Lula contratou navios para COP30 por meio de empresa ligada a sócio de Vorcaro
Documento da Casa Civil detalha intermediação na contratação de cruzeiros para hospedagem de delegações

O governo do presidente Luiz Inácio Lula da Silva contratou navios para a realização da COP30 por meio de uma empresa cujo proprietário é apontado como sócio do banqueiro Daniel Vorcaro em um empreendimento hoteleiro de luxo. Conforme informações da coluna de Igor Gadelha ao Metrópoles, a contratação consta em documento da Casa Civil.
De acordo com o registro, a União utilizou a “Qualitours Agência de Viagens e Turismo Ltda” para viabilizar a hospedagem de delegações em cruzeiros durante o evento. A contratação ocorreu por meio da Agência Brasileira de Promoção Internacional do Turismo (Embratur), vinculada à Secretaria Especial da COP30.

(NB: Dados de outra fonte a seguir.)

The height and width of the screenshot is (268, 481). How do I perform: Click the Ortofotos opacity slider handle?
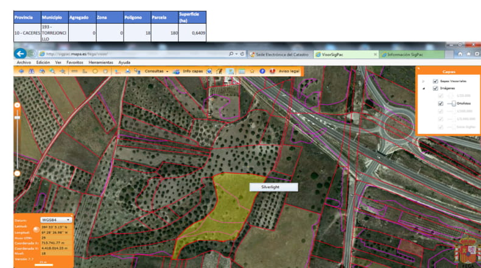click(x=454, y=104)

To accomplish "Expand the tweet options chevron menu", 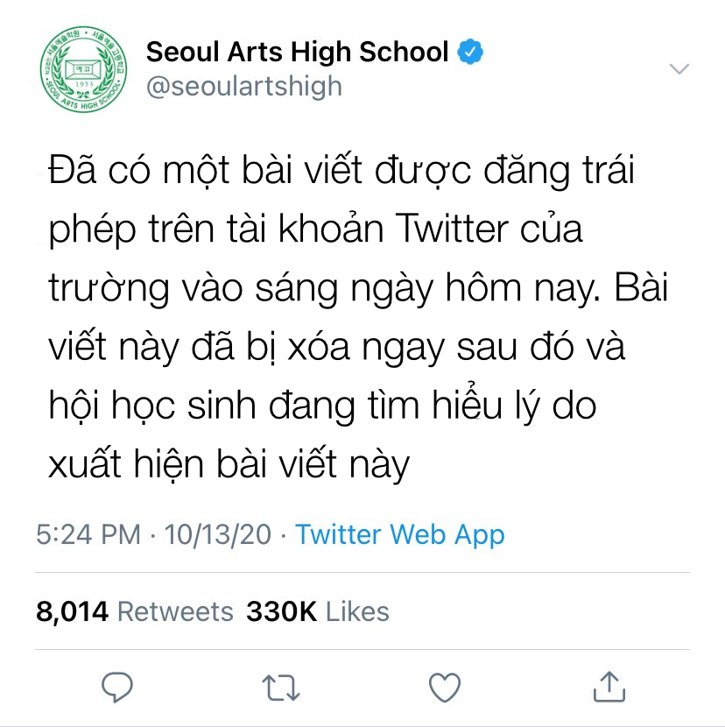I will pyautogui.click(x=679, y=68).
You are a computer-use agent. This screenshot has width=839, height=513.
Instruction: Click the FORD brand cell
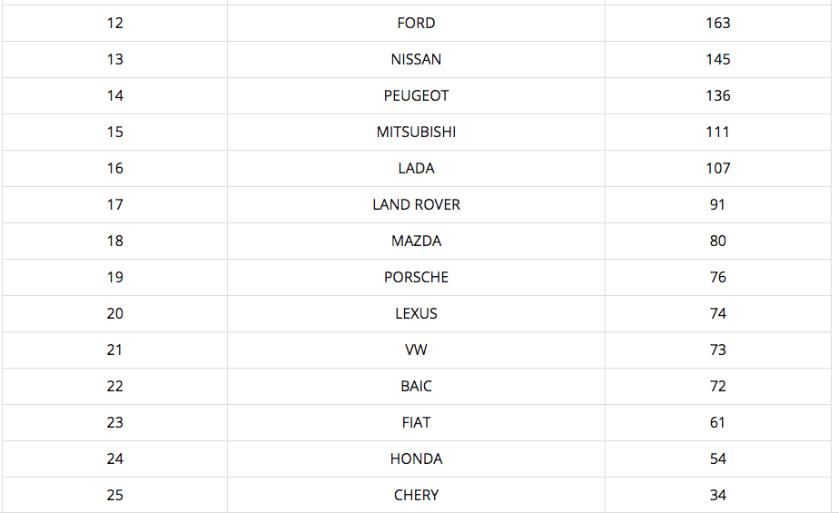[x=416, y=23]
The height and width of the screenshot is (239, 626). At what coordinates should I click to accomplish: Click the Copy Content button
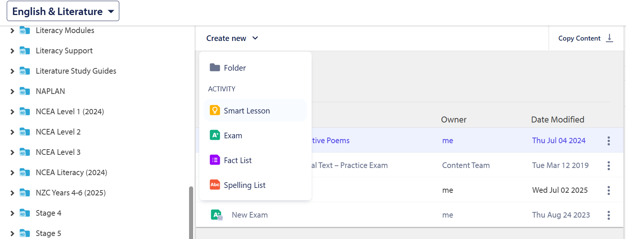point(585,38)
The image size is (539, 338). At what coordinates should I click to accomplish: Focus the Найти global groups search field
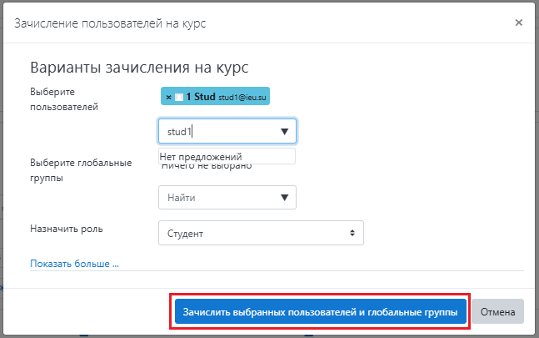[x=217, y=198]
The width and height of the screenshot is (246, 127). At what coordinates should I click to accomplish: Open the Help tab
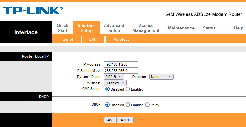tap(239, 28)
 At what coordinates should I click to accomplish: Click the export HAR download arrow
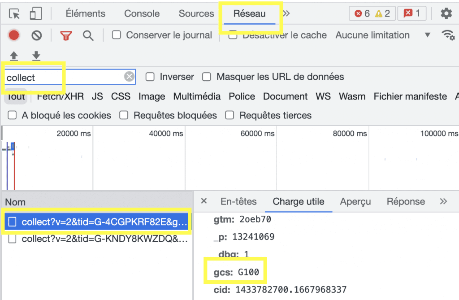36,56
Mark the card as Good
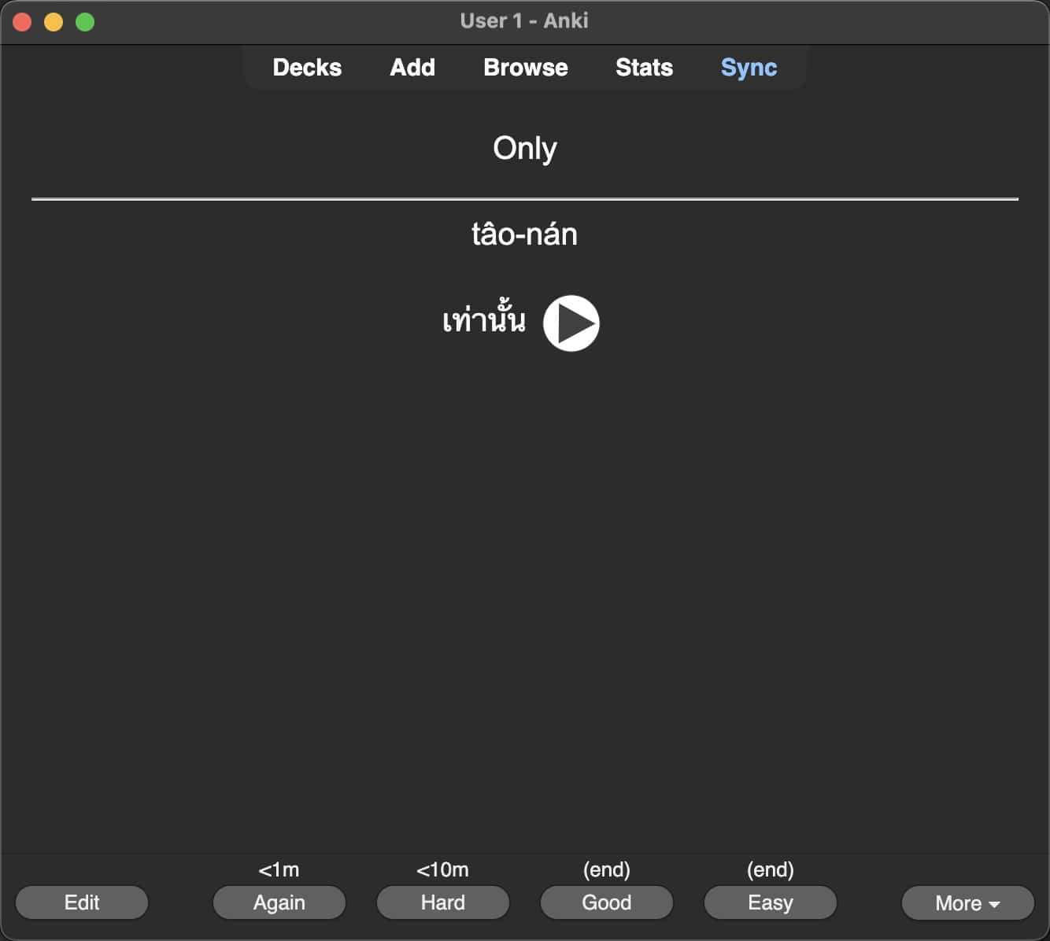 [x=606, y=902]
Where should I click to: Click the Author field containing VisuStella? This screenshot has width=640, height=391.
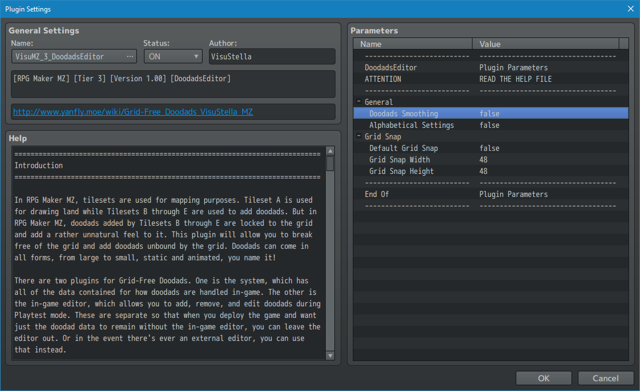pos(272,56)
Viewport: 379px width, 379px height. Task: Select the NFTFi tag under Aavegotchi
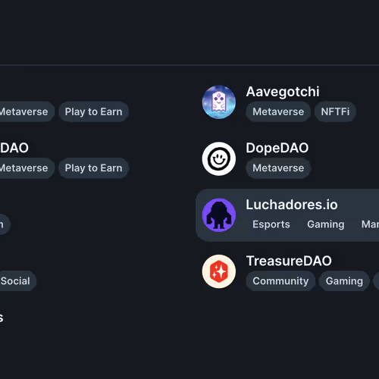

O documento descreve o processo: “Para tais fins [disponibilização de cabines em cruzeiros], a União, por meio da Secop, contratou os serviços da Agência Brasileira de Promoção Internacional do Turismo (Embratur). A Embratur subcontratou a operadora turística Qualitours Agência de Viagens e Turismo Ltda., que, por sua vez, celebrou contratos com as empresas armadoras Costa Cruzeiros e MSC Cruzeiros”.
Ligação empresarial
A Qualitours pertence ao empresário Marcelo Cohen, apontado como sócio de Daniel Vorcaro em um hotel de luxo localizado em Campos do Jordão (SP). A empresa integra a holding BeFly, criada em 2021, e que reúne diferentes companhias do setor de turismo.
Posicionamento oficial
Em nota, a Embratur afirmou que a escolha da empresa ocorreu por meio de chamamento público e que foram apresentados todos os documentos necessários para comprovar a capacidade de execução do contrato. O órgão também destacou que não houve participação do Banco Master no processo.
Ainda segundo a agência, o modelo adotado foi analisado pelo Tribunal de Contas da União (TCU), que considerou a contratação regular e economicamente vantajosa. “O contrato entre Embratur e Qualitours já foi auditado pelo Tribunal de Contas da União (TCU). Por decisão unânime, o plenário do TCU considerou a contratação regular. No Acórdão 756/2026, o tribunal considerou ‘a plausibilidade da fundamentação técnica, jurídica e estratégica para a decisão, bem como os estudos preliminares que a sustentaram’. Além disso, o TCU também atestou que o modelo adotado pela Embratur se mostrou ‘economicamente mais vantajoso em comparação à alternativa de afretamento direto’”, diz a nota.
Confira o documento e a matéria completa no Portal Metrópoles.
RESUMO:
- Governo contratou navios para a COP30 por meio de empresa intermediária;
- Empresa pertence a empresário ligado a sócio de banqueiro em hotel de luxo;
- Embratur afirma que processo foi regular e validado pelo TCU.